The money that United Methodists give to the broader United Methodist church through apportionments allows the church, as a world-wide connection, to do more than any one church or even regional connection of churches is able to do alone. We support mission, ministry, education, disaster relief, and other essential needs throughout the globe. The cost of our Christ-centered global ministry is significant, but it is only a small portion of the local church budget.

The names of colleges and universities such as Southern Methodist University and Nebraska Wesleyan suggest they are related to The United Methodist Church. What is the relationship, if any?

One of the first actions taken by American Methodists when they organized in 1784 was to create Cokesbury College in Abingdon, Maryland. Since that time The United Methodist Church and its predecessor denominations have been affiliated in some way with 1,200 educational institutions. Today, there are 119 United Methodist-related schools, colleges, and universities, including 13 schools of theology and 12 historically black colleges and universities.

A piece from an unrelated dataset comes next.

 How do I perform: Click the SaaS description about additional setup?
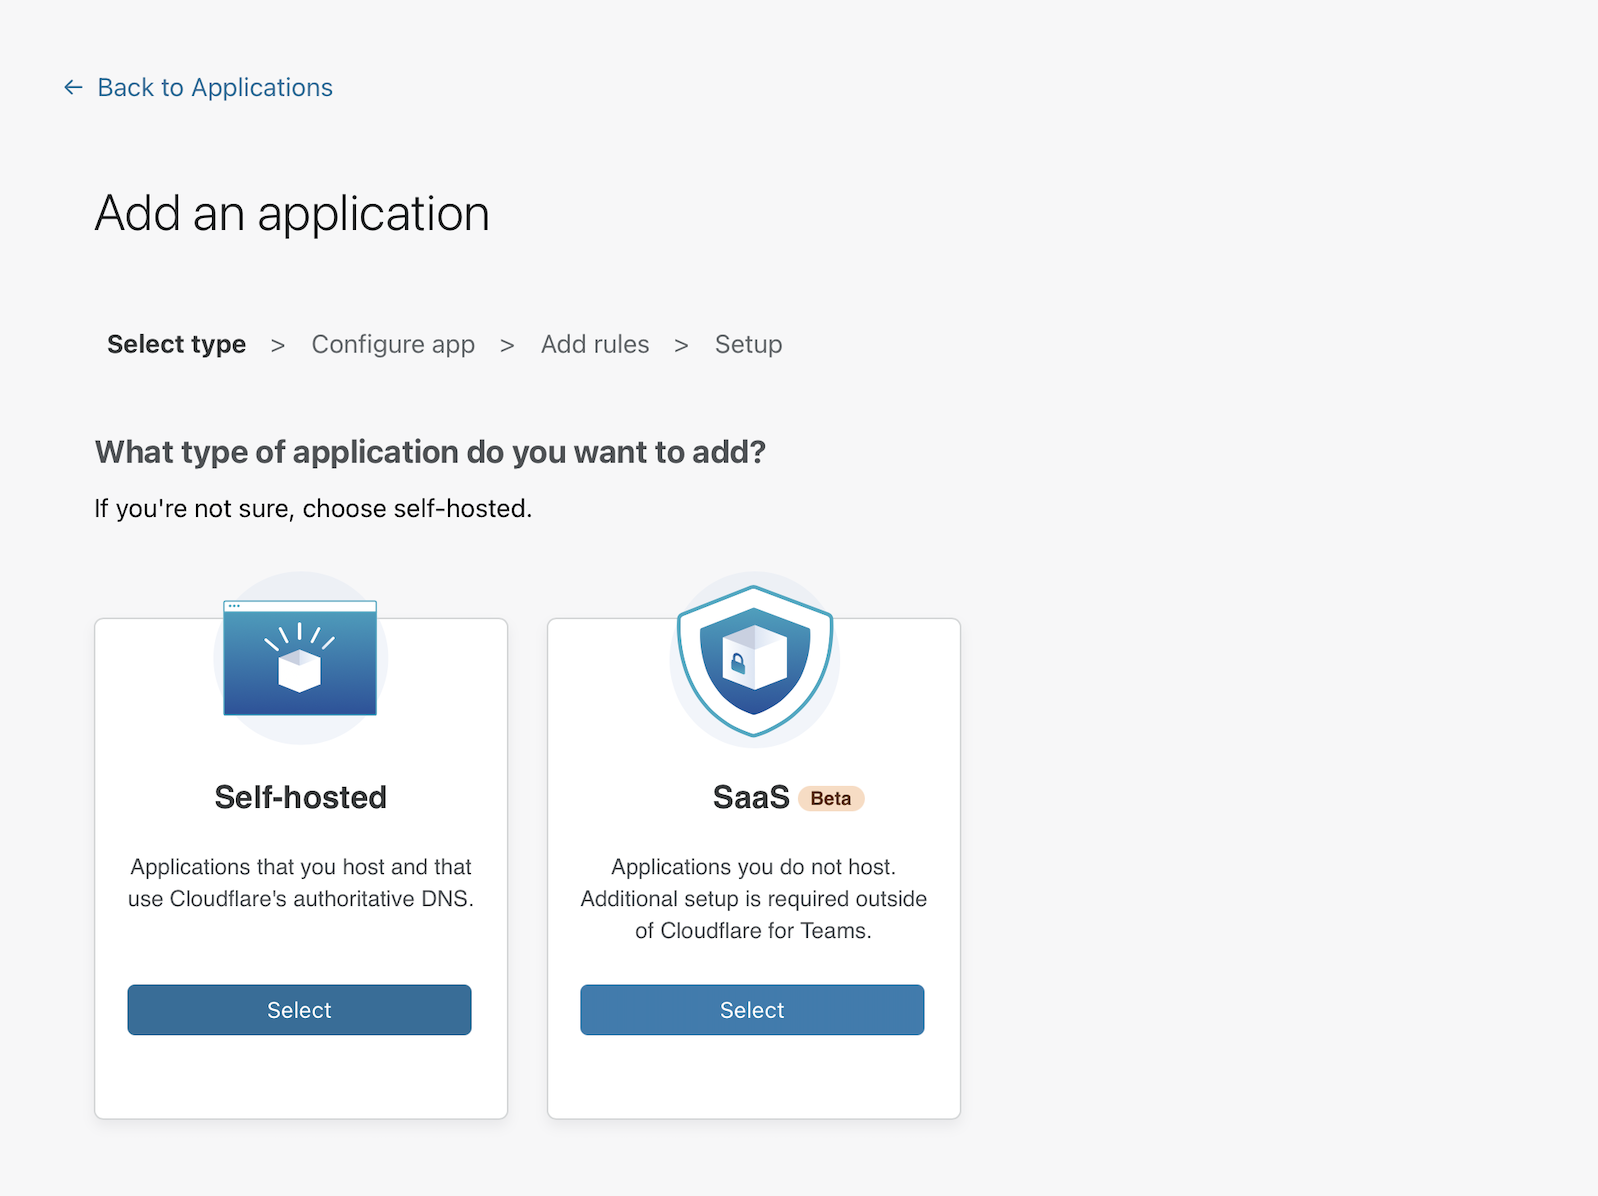coord(753,899)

These institutions have widely varying relationships to the denomination. Some schools receive major financial assistance from a unit of the church or the entire denomination, while others receive little or no direct financial aid. One example of a university that receives denomination-wide support is Africa University, located in Zimbabwe. Launched by the denomination in 1972, it has more than 5,000 graduates.

We have people working on our behalf throughout the world, from the busy metro-center of Washington D.C. to the barren dirt roads of Malawi. Even as it informs, Questions and Answers inspires us by reminding us that our work in the local church makes a difference around the globe, bringing change and love in the unlikeliest of places.

Come to think of it, tucking a copy of Questions and Answers About The United Methodist Church under your pillow at night might actually be a good idea. Who wouldn’t sleep better knowing the power of God is alive throughout the world in an organization and connection called The United Methodist Church?


Today's post was written by Rachel Hagewood. Rachel Britt Hagewood is an editor of Adult Resources at the United Methodist Publishing House. A life-long United Methodist, Rachel holds degrees from Martin Methodist College in Christian Education and English. She combines her passion for ministry with her extensive appreciation for the English language through her work as an editor. She began her professional career editing children’s resources at UMPH and also has experience teaching at the middle school and collegiate levels and in church communications. She and her husband, Mark, have two sons, Lucas and Benjamin.